Ferndale is selling out. So is Royal Oak's south end, and the walkable blocks around Berkley's Coolidge Highway corridor. Metro Detroit's baby boomers and early Gen X empty nesters are quietly staging the most consequential household shift the region's inner-ring suburbs have seen in two decades, trading 4,000-square-foot colonials in Bloomfield Hills and Shelby Township for smaller, lower-maintenance homes within a short drive of Detroit proper — and they are driving up prices as they go.
The pattern matters because it is happening fast and with real money behind it. The median sale price for a single-family home in Ferndale crossed $310,000 in May 2026, up roughly 11 percent from the same month in 2024, according to figures tracked by the Greater Metropolitan Association of Realtors. In Royal Oak, condominiums along Washington Street moved at a median of $285,000 last quarter, with homes averaging fewer than 18 days on market. These are not the numbers of a soft landing.
Why the Inner Ring, Why Now
Three forces are converging. Property taxes on large Oakland County estates have climbed steadily since Proposal A caps were adjusted at sale — a homeowner who bought a six-bedroom in Bloomfield Township in 2003 and then tries to right-size faces a jarring reassessment the moment they sign. Maintenance costs on older large homes are brutal in a climate that delivered another punishing winter in early 2026. And the third force is lifestyle: downsizers increasingly want to walk to a restaurant, not drive 15 minutes to one.
Ferndale's Nine Mile Road strip, with its density of independent restaurants and bars, has become a genuine draw. Berkley's downtown around Twelve Mile and Coolidge offers a farmers market that runs through October and a walkable grid that aging knees appreciate. Birmingham remains the prestige option — median detached home prices there still hover above $580,000 — but buyers willing to step down one tier in perceived status are finding Royal Oak and Huntington Woods deliver nearly identical amenities at a significant discount.
Huntington Woods in particular deserves attention. The city of roughly 6,000 residents sits entirely within the Royal Oak School District and has exactly one commercial block, but its bungalows and brick Tudors on streets like Scotia and Robina have become a reliable downsizer target. Inventory there rarely exceeds 15 active listings at any one time, which means buyers who hesitate lose.

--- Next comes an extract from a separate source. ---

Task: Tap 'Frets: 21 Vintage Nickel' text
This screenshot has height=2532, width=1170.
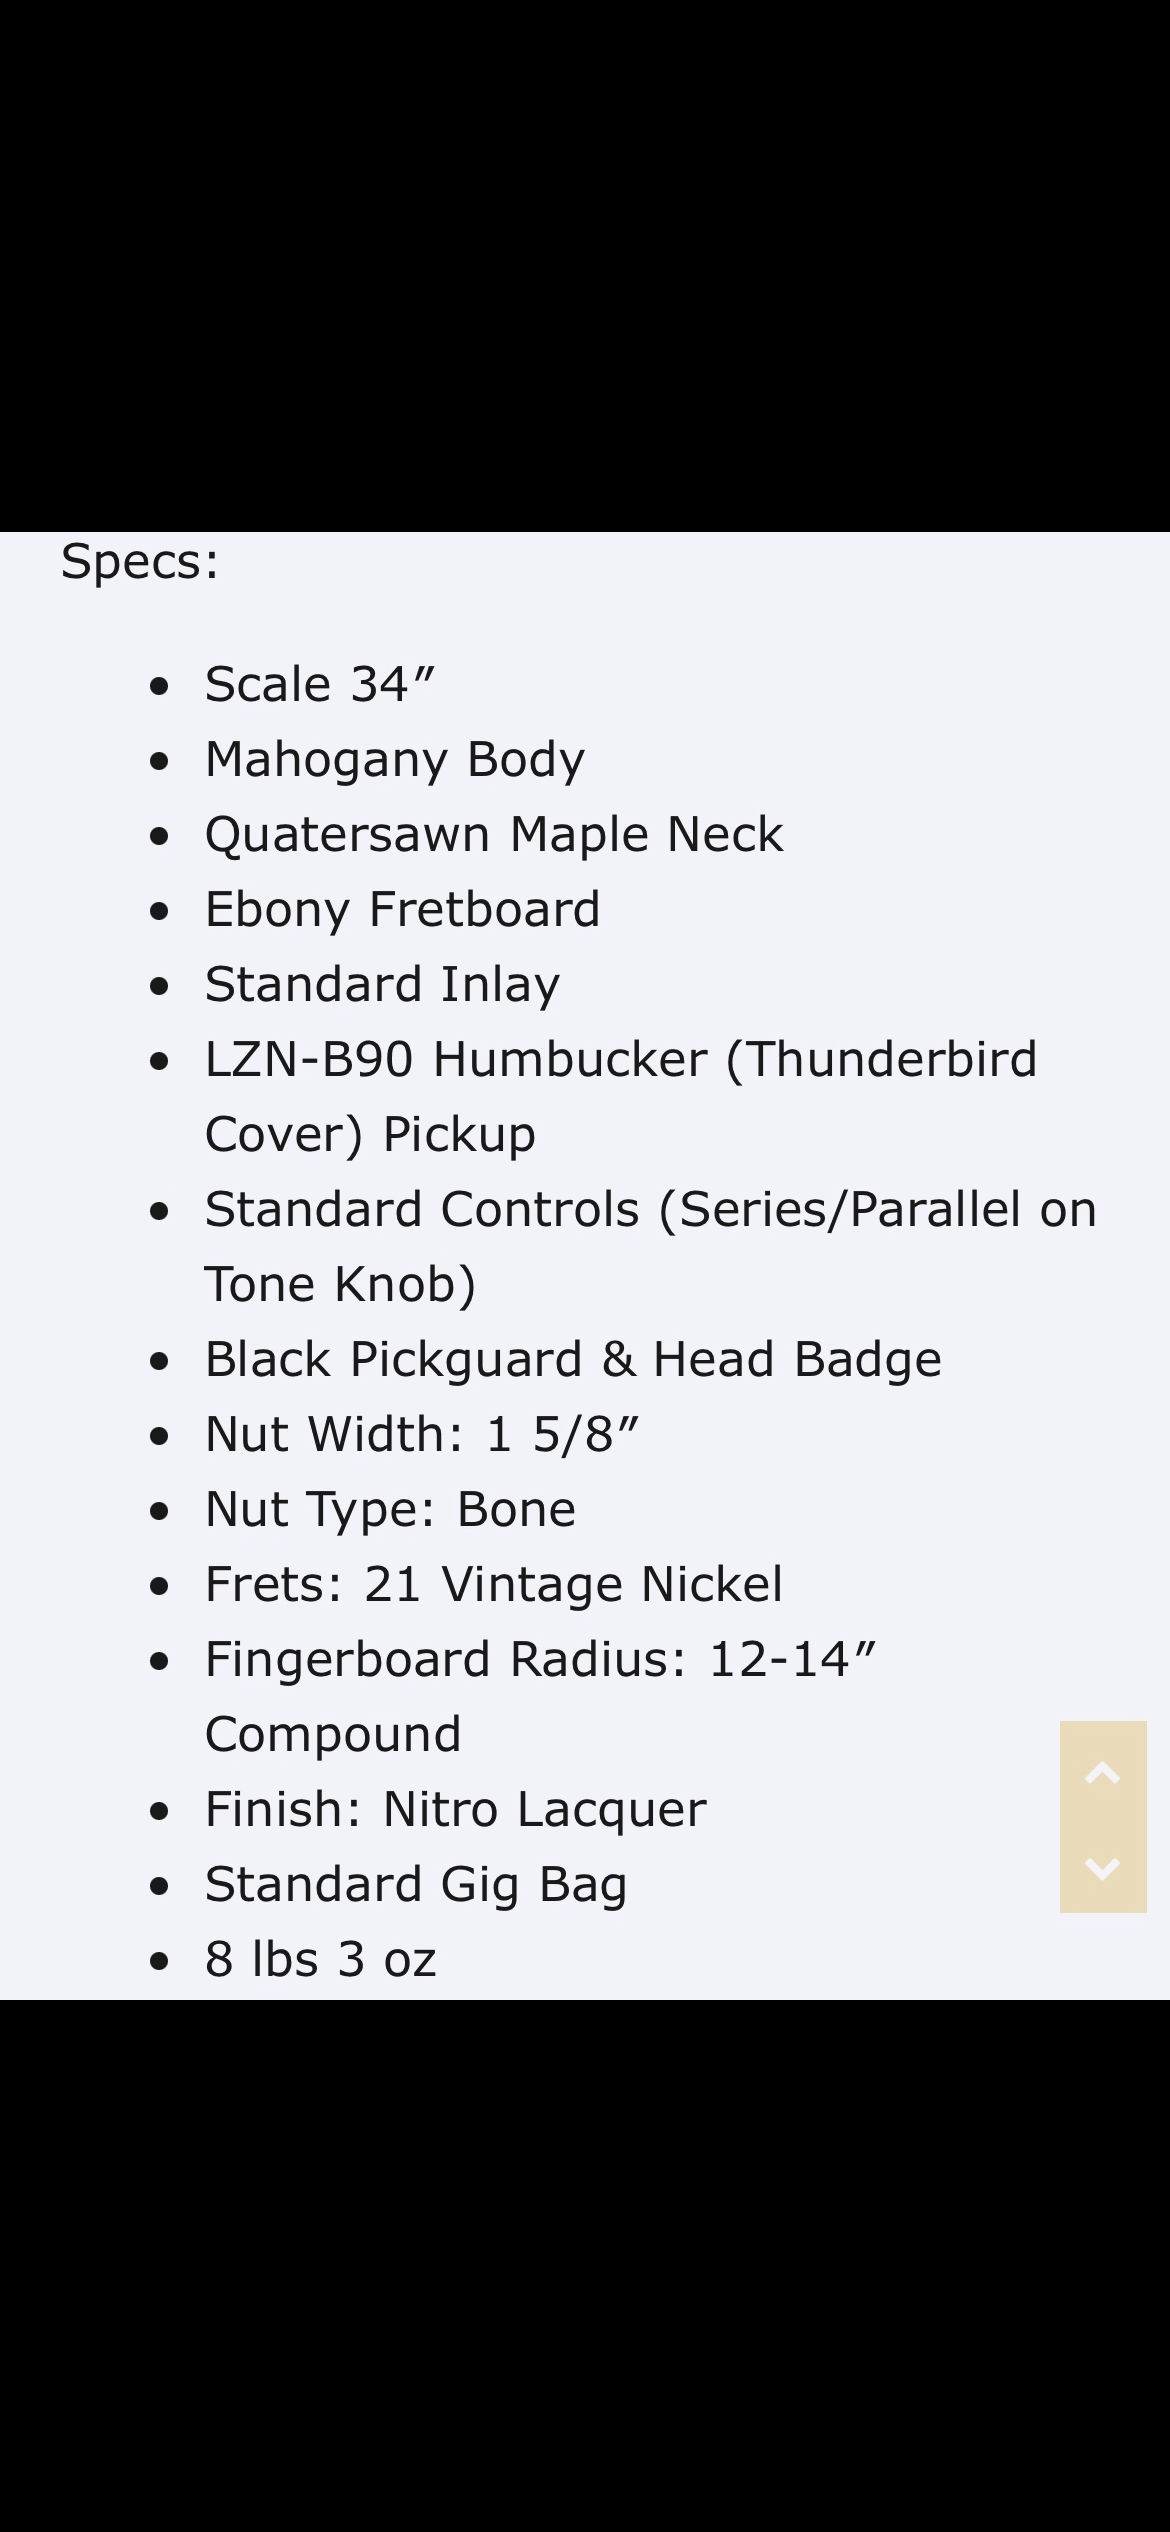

What the Data Actually Shows
The Greater Metropolitan Association of Realtors reported that 38 percent of buyers in Ferndale, Royal Oak, and Berkley during the first quarter of 2026 were trading in from ZIP codes associated with Bloomfield Hills, Troy, and Shelby Township — a notable jump from 27 percent in the same period of 2023. Cash transactions accounted for nearly a quarter of those deals, reflecting equity built up over decades in larger homes.
Detroit proper is also capturing some of this cohort, particularly in Indian Village and the east Jefferson corridor. The Detroit Land Bank Authority has reduced its active residential inventory by nearly 40 percent since 2022, and the renovation of several large older homes near the Pewabic Pottery on East Jefferson has attracted buyers who want urban walkability without giving up architectural character. These are not starter-home buyers. They are people arriving with $400,000 in equity and a contractor already on speed dial.
For anyone watching this market professionally, the practical read is straightforward. Inner-ring listings priced correctly under $350,000 are moving within three weeks. Sellers in Bloomfield Hills and northern Macomb County who are waiting for a seasonal slowdown may not get one — the downsizer cohort tends to transact year-round because school calendars no longer govern their timing. And buyers hoping to intercept this trend in Ferndale or Royal Oak should expect multiple-offer situations on anything with a first-floor primary bedroom, a feature that has quietly become the single most searched term in Southeast Michigan residential listings since the start of 2026. That detail alone tells you where the market is heading.